Homework8

Question 1

library(ggplot2) # for graphics
library(MASS) # for maximum likelihood estimation

# quick and dirty, a truncated normal distribution to work on the solution set

# read in data vector
z <- rnorm(n=3000,mean=0.2)
z <- data.frame(1:3000,z)
names(z) <- list("ID","myVar")
z <- z[z$myVar>0,]
str(z)

## 'data.frame':    1751 obs. of  2 variables:
##  $ ID   : int  1 3 4 5 7 8 9 11 12 13 ...
##  $ myVar: num  0.558 1.255 0.677 0.502 1.04 ...

summary(z$myVar)

##     Min.  1st Qu.   Median     Mean  3rd Qu.     Max. 
## 0.000334 0.364966 0.743118 0.866502 1.204638 3.490032

# plot histogram of data 
p1 <- ggplot(data=z, aes(x=myVar, y=..density..)) +
  geom_histogram(color="grey60",fill="cornsilk", linewidth=0.2) 
print(p1)

## Warning: The dot-dot notation (`..density..`) was deprecated in ggplot2 3.4.0.
## ℹ Please use `after_stat(density)` instead.
## This warning is displayed once every 8 hours.
## Call `lifecycle::last_lifecycle_warnings()` to see where this warning was
## generated.

## `stat_bin()` using `bins = 30`. Pick better value with `binwidth`.

# add empirical density curve
p1 <-  p1 +  geom_density(linetype="dotted",size=0.75)

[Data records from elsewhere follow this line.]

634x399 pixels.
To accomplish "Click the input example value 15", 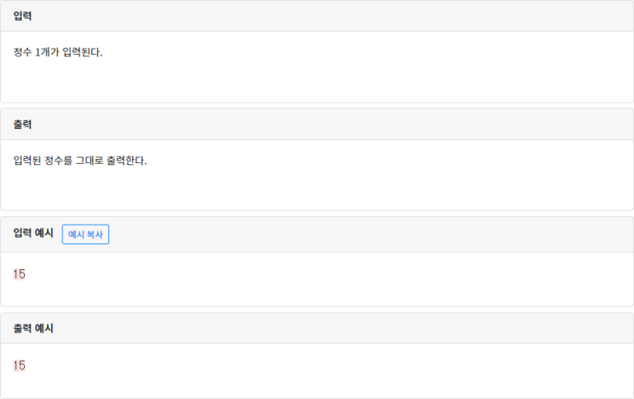I will pos(20,274).
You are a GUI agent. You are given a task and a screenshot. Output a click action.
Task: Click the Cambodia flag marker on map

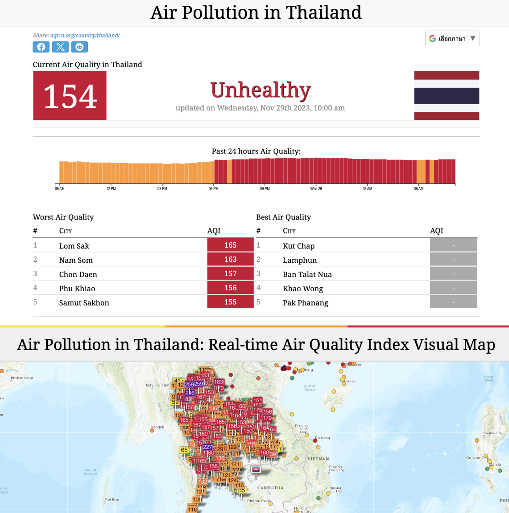(256, 470)
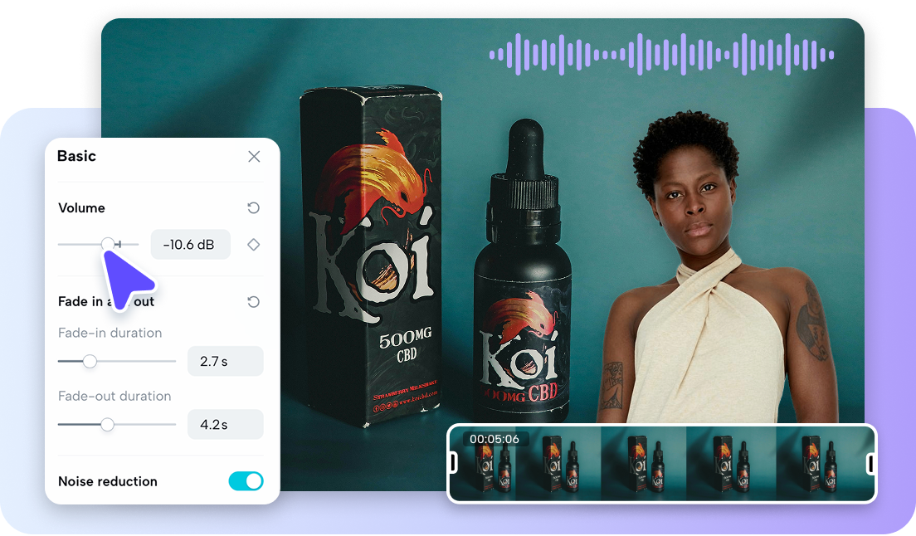Edit the -10.6 dB volume value
The height and width of the screenshot is (536, 916).
click(x=191, y=244)
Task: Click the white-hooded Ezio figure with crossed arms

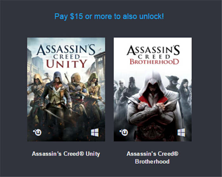Action: pos(152,102)
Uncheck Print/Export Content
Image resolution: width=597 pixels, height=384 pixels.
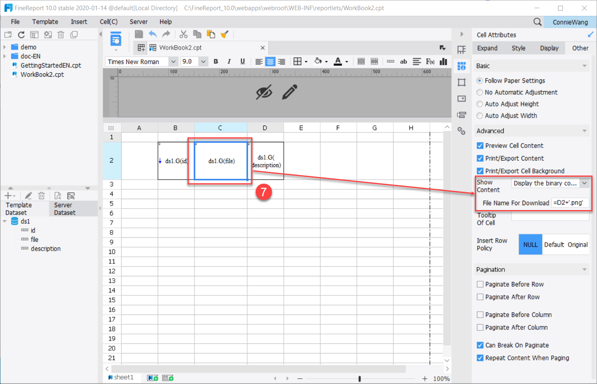[480, 158]
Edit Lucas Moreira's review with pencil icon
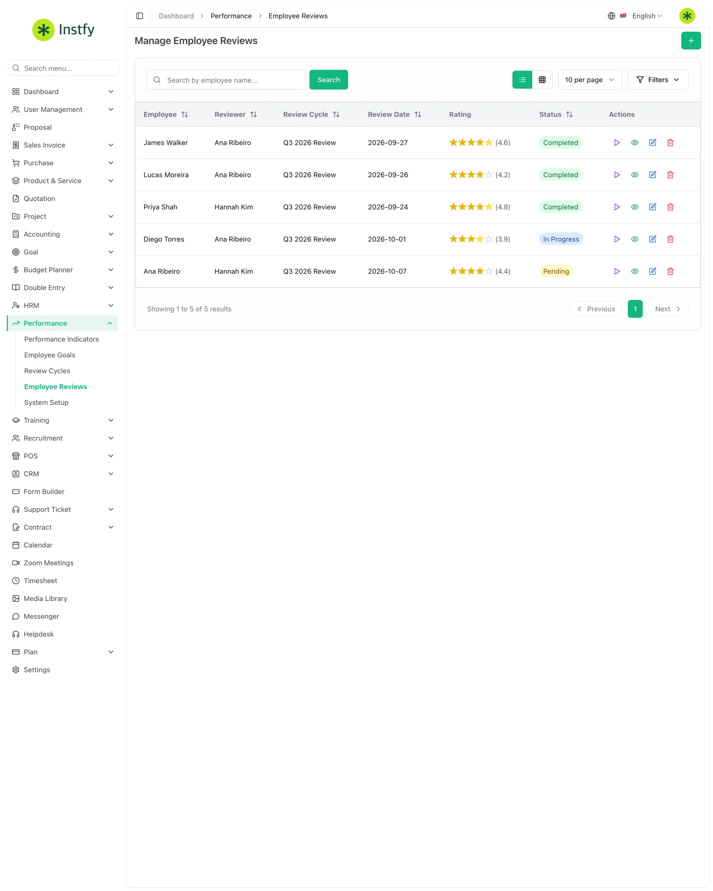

## Warning: Using `size` aesthetic for lines was deprecated in ggplot2 3.4.0.
## ℹ Please use `linewidth` instead.
## This warning is displayed once every 8 hours.
## Call `lifecycle::last_lifecycle_warnings()` to see where this warning was
## generated.

print(p1)

## `stat_bin()` using `bins = 30`. Pick better value with `binwidth`.

# get maximum likelihood parameters for normal
normPars <- fitdistr(z$myVar,"normal")
print(normPars)

##       mean          sd    
##   0.86650190   0.63678077 
##  (0.01521762) (0.01076049)

str(normPars)

## List of 5
##  $ estimate: Named num [1:2] 0.867 0.637
##   ..- attr(*, "names")= chr [1:2] "mean" "sd"
##  $ sd      : Named num [1:2] 0.0152 0.0108
##   ..- attr(*, "names")= chr [1:2] "mean" "sd"
##  $ vcov    : num [1:2, 1:2] 0.000232 0 0 0.000116
##   ..- attr(*, "dimnames")=List of 2
##   .. ..$ : chr [1:2] "mean" "sd"
##   .. ..$ : chr [1:2] "mean" "sd"
##  $ n       : int 1751
##  $ loglik  : num -1694
##  - attr(*, "class")= chr "fitdistr"

normPars$estimate["mean"] # note structure of getting a named attribute

##      mean 
## 0.8665019

# plot normal probability density
meanML <- normPars$estimate["mean"]
sdML <- normPars$estimate["sd"]

xval <- seq(0,max(z$myVar),len=length(z$myVar))

 stat <- stat_function(aes(x = xval, y = ..y..), fun = dnorm, colour="red", n = length(z$myVar), args = list(mean = meanML, sd = sdML))
 p1 + stat

## `stat_bin()` using `bins = 30`. Pick better value with `binwidth`.

# plot exponential probability density
expoPars <- fitdistr(z$myVar,"exponential")
rateML <- expoPars$estimate["rate"]

stat2 <- stat_function(aes(x = xval, y = ..y..), fun = dexp, colour="blue", n = length(z$myVar), args = list(rate=rateML))
 p1 + stat + stat2

## `stat_bin()` using `bins = 30`. Pick better value with `binwidth`.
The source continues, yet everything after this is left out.